Mainstream media whoops

Published Thursday, 21 February 2002 8:28PM CST by in Media

0

Two stories in the same day that are indicative of one of the biggest problems of mainstream journalism: creating the story instead of reporting the story.

First we have the Las Vegas CBS affiliate, KLAS Channel 8, adding a soundtrack to silent surveillance camera footage to juice-up the story.

According to a Las Vegas CityLife story, in the fall of 2000 surveillance cameras in Harrah’s recorded two alleged coin thieves resisting detainment by casino security guards and one of the suspects appearing to draw and fire a gun. One of the security guards was injured and a casino guest was killed.

The surveillance camera footage did not have an audio track, but when KLAS broadcast it during its 11:00 PM newscast on 13 February, muffled laughter, clanging slot machines, and two gunshots could all be heard accompanying the video footage. KLAS had modified the footage by dubbing a contrived soundtrack onto it. Perhaps even worse, the broadcaster failed to disclose that it had added the soundtrack.

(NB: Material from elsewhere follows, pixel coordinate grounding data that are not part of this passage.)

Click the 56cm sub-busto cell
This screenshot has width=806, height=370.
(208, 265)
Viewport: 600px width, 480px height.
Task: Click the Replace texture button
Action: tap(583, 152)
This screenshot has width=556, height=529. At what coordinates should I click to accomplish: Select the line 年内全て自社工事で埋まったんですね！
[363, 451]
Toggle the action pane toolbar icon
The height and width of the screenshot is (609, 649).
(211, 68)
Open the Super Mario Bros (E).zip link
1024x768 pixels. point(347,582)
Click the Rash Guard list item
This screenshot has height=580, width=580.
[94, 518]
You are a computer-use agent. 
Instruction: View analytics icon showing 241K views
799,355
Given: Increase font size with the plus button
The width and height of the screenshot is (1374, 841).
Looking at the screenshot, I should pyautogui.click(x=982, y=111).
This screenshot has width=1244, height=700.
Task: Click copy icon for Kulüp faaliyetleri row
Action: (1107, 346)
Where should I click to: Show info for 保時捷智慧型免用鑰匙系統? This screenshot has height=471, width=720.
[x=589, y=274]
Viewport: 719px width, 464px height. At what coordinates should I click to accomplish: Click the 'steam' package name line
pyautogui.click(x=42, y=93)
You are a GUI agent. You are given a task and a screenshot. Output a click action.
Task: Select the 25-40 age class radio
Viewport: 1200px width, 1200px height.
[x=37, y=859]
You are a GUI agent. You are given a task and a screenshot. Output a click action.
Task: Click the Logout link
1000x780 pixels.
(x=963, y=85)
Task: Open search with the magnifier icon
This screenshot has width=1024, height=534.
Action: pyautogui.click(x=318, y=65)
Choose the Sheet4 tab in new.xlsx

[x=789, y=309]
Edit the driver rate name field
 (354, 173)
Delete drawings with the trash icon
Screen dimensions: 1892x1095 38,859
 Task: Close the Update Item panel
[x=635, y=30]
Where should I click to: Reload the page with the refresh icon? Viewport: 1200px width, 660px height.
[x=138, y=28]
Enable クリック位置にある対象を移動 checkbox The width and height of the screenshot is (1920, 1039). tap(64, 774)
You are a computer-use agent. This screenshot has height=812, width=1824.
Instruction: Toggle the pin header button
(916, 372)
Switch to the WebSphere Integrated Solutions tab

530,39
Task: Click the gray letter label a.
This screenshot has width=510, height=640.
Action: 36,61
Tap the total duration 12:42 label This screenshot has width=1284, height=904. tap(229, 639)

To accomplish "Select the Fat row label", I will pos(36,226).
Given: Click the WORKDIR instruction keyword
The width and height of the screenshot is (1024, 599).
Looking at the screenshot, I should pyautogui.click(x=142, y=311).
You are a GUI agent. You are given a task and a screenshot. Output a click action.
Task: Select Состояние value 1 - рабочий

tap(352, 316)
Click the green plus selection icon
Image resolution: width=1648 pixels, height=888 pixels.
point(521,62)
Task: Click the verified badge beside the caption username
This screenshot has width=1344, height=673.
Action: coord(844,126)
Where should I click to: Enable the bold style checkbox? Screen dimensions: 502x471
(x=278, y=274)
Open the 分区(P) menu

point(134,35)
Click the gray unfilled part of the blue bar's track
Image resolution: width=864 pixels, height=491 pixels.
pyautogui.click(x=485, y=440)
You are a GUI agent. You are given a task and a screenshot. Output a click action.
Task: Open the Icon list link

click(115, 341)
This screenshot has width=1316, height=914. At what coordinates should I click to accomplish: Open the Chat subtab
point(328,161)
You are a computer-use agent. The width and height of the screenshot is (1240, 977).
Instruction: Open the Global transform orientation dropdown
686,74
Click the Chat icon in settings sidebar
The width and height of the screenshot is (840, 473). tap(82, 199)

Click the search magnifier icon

Las Vegas CityLife quoted Mary Hausch, a media ethics teacher at the University of Nevada, Las Vegas: “What [KLAS] did goes completely against the Society of Professional Journalists’ code of ethics. A basic [tenet] of television news is that if it’s not happening, don’t make it happen. I think adding sound [to footage] definitely falls into that category.

Next we have the Associated Press distorting a story so badly that the story’s subject, Google, felt compelled to reach out to two popular webloggers to set the record straight.

Google has, for more than a little while, offered advertisers sponsored links; a way to attach text ads to targeted search results. All reports indicate that there have been few complaints about these sponsored links. Google recently updated the service, mainly to improve the relevancy of the sponsored links.

The Associated Press, in a story that got picked up widely, reported that Google had transformed into just another pay-for-play search engine. Unfortunately the reportage was factually incorrect. None of the mainstream media outlets got the story correct, allowing the AP story to snowball, careening ignorantly down the wire.

In an interesting twist, Cindy McCaffrey, Google’s vice president of corporate marketing, didn’t even bother going to the usual mainstream suspects to try to set the record straight. Instead, McCaffrey went to Dave Winer and Doc Searls, two of the most widely-read webloggers on the net. Doc Searls disclosed part of the email in his Linux Journal piece on the matter:

“All we’ve done is modify our AdWords self-service program so that advertisers can pay on a CPC basis (this is good news). The search results continue to be as unbiased and objective as ever. We do not allow advertisers to influence rankings in any way through payment.”

0 responses. Comments closed for this article.